Instructions to follow — If a line in the records below includes the word "computer", count it, then give the total and nothing else.

[[ Supplied data, beginning ]]

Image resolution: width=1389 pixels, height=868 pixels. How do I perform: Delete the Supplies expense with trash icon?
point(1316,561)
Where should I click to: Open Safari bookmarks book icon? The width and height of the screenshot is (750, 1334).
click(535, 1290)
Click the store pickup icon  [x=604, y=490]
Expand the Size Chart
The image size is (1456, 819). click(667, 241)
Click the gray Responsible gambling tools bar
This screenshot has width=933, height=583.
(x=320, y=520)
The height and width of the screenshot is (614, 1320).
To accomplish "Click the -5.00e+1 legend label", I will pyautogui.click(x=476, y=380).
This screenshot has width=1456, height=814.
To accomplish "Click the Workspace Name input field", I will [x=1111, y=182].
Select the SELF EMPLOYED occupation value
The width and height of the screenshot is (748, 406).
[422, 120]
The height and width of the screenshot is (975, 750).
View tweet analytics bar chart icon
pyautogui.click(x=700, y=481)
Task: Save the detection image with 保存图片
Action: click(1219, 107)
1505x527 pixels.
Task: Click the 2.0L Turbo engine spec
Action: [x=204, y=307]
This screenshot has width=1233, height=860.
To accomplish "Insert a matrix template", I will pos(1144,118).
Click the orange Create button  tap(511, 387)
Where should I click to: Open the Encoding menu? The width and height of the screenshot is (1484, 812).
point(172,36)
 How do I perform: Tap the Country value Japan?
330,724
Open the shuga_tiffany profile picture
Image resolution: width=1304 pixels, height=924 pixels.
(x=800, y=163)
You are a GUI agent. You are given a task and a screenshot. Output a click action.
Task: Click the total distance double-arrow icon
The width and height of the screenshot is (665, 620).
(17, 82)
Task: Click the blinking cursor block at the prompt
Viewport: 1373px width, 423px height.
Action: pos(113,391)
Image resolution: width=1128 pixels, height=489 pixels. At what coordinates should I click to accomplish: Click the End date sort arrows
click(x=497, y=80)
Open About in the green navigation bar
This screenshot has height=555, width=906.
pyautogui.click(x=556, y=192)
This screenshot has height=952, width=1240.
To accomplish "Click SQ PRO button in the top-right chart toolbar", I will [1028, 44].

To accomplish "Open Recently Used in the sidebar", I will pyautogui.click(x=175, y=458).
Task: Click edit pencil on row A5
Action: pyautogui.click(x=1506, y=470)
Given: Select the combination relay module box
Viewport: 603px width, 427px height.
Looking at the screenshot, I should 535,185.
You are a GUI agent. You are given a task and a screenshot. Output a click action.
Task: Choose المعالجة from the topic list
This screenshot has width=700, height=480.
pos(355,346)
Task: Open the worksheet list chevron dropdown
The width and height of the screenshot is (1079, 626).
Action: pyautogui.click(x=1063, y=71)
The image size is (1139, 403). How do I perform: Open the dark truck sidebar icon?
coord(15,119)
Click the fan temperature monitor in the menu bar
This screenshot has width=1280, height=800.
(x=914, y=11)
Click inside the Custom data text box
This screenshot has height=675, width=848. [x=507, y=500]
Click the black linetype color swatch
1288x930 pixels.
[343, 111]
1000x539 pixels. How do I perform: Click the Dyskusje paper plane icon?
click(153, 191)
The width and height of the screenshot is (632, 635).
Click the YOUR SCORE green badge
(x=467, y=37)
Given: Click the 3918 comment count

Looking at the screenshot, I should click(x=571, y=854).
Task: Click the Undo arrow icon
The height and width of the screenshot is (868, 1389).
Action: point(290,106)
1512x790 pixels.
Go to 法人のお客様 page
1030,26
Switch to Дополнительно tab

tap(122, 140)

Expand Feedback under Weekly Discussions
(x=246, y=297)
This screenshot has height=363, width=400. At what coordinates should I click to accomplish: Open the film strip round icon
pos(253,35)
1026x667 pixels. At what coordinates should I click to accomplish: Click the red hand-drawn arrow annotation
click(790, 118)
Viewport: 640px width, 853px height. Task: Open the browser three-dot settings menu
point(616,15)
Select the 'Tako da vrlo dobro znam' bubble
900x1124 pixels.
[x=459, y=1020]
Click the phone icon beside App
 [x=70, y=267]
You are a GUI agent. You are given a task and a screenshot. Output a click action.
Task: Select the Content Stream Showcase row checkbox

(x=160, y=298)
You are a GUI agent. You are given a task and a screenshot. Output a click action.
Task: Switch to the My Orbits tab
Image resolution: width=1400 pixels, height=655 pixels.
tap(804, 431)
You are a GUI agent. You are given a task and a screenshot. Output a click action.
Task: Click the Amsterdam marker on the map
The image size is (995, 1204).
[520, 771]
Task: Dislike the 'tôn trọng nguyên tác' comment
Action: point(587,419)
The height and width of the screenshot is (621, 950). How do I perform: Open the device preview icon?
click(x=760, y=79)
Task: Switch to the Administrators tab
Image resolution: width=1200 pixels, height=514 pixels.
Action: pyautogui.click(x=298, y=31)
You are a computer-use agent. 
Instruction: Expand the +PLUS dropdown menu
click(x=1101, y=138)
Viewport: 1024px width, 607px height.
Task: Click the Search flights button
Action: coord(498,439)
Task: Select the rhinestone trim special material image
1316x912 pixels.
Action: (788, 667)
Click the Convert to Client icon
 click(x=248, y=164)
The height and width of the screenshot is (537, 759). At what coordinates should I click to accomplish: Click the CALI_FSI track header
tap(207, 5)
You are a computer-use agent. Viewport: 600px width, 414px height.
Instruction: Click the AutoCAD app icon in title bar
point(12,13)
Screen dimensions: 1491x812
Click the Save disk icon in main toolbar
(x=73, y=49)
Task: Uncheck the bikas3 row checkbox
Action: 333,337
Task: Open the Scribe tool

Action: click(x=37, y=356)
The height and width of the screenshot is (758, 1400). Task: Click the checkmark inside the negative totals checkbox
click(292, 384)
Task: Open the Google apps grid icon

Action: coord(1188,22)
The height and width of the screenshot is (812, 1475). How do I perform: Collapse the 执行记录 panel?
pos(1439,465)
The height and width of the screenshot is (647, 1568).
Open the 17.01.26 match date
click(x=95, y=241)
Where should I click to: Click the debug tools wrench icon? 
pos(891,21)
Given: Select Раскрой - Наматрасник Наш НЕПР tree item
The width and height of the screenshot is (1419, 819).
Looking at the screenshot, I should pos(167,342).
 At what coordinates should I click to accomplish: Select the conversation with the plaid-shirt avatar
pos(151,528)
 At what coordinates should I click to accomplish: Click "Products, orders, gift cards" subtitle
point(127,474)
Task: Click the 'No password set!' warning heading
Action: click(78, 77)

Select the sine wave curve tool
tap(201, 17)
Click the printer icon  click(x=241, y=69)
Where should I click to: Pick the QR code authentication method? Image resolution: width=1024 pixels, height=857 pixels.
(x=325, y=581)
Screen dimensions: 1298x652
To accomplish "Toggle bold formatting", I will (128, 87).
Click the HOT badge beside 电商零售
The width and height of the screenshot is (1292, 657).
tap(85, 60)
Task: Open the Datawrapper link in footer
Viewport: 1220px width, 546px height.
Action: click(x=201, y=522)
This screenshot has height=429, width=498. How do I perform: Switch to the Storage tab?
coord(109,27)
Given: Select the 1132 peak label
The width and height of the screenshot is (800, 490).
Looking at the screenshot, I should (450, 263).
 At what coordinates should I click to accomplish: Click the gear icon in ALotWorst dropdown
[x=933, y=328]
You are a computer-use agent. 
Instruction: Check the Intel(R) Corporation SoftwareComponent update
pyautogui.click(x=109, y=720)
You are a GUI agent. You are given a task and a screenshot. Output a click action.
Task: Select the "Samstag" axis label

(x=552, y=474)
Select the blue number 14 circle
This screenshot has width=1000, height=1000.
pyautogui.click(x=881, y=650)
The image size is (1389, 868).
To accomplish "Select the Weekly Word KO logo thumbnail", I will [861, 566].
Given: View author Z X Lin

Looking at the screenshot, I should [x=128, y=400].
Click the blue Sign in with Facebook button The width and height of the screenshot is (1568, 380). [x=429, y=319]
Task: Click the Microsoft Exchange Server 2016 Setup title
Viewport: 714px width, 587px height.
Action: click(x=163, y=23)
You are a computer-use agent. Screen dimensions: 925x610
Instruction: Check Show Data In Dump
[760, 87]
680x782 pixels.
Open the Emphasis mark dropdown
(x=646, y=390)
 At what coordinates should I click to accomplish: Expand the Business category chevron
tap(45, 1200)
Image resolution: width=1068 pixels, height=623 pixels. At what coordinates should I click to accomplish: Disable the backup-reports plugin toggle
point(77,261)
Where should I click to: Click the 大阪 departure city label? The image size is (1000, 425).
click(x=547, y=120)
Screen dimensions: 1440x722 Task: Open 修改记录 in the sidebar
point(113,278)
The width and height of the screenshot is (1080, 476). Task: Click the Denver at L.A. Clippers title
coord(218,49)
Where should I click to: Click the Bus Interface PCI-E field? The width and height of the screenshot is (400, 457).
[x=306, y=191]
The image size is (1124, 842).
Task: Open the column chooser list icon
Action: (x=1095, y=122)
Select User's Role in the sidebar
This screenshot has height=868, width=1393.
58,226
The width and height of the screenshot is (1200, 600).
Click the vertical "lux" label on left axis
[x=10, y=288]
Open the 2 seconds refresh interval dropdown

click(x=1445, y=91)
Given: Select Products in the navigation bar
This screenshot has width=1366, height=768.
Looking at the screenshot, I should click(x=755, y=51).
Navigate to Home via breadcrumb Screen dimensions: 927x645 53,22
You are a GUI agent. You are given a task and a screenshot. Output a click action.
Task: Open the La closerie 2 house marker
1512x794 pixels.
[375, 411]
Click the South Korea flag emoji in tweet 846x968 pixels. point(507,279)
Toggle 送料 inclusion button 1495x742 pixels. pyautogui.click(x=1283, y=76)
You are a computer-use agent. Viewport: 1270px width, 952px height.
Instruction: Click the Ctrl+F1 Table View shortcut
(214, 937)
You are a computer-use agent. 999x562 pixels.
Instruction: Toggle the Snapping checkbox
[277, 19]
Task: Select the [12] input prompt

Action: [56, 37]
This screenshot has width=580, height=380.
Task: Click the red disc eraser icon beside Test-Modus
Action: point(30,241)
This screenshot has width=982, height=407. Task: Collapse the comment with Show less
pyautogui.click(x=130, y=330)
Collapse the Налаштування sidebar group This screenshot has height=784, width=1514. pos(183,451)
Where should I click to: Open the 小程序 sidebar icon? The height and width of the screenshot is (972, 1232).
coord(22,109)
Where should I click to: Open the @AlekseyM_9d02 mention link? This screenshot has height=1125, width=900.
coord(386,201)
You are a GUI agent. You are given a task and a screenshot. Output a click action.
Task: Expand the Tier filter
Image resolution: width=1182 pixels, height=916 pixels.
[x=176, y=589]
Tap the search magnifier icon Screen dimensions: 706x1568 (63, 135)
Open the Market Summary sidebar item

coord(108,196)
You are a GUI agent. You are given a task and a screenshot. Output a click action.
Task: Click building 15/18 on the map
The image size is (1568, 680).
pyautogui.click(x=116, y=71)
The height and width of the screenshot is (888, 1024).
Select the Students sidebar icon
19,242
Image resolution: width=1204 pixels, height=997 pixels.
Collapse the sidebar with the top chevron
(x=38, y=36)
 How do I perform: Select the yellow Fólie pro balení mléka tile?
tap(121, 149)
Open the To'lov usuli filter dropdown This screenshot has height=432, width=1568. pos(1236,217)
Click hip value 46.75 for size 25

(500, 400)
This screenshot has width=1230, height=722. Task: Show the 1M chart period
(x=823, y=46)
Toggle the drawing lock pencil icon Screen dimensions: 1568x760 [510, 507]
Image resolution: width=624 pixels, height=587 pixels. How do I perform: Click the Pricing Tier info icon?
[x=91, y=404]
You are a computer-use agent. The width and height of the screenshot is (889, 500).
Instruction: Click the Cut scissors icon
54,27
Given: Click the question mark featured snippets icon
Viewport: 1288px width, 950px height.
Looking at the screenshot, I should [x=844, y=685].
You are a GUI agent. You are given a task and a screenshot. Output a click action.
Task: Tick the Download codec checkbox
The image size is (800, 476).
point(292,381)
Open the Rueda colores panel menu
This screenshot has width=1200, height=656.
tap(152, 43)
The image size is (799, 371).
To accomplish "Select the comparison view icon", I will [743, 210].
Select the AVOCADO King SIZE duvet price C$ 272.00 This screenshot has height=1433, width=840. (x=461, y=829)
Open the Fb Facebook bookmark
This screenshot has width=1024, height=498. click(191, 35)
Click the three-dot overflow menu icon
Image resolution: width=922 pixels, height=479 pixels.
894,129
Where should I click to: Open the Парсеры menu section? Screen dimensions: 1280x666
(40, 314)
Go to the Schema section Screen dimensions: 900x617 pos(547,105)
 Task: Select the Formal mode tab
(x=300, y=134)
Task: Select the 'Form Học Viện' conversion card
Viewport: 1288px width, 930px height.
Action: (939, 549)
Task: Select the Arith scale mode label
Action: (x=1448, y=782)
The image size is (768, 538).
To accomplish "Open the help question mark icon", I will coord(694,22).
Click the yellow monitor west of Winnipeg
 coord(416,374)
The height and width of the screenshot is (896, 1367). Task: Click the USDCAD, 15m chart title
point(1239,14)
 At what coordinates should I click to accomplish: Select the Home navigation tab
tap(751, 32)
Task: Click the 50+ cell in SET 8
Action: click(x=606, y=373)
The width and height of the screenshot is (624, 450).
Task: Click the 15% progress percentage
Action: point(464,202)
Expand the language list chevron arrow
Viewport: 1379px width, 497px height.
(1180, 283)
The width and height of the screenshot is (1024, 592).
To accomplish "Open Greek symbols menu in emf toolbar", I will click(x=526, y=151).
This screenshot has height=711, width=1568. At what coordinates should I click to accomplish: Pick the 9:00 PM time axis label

[[ Supplied data, end ]]

Solution to the problem — 7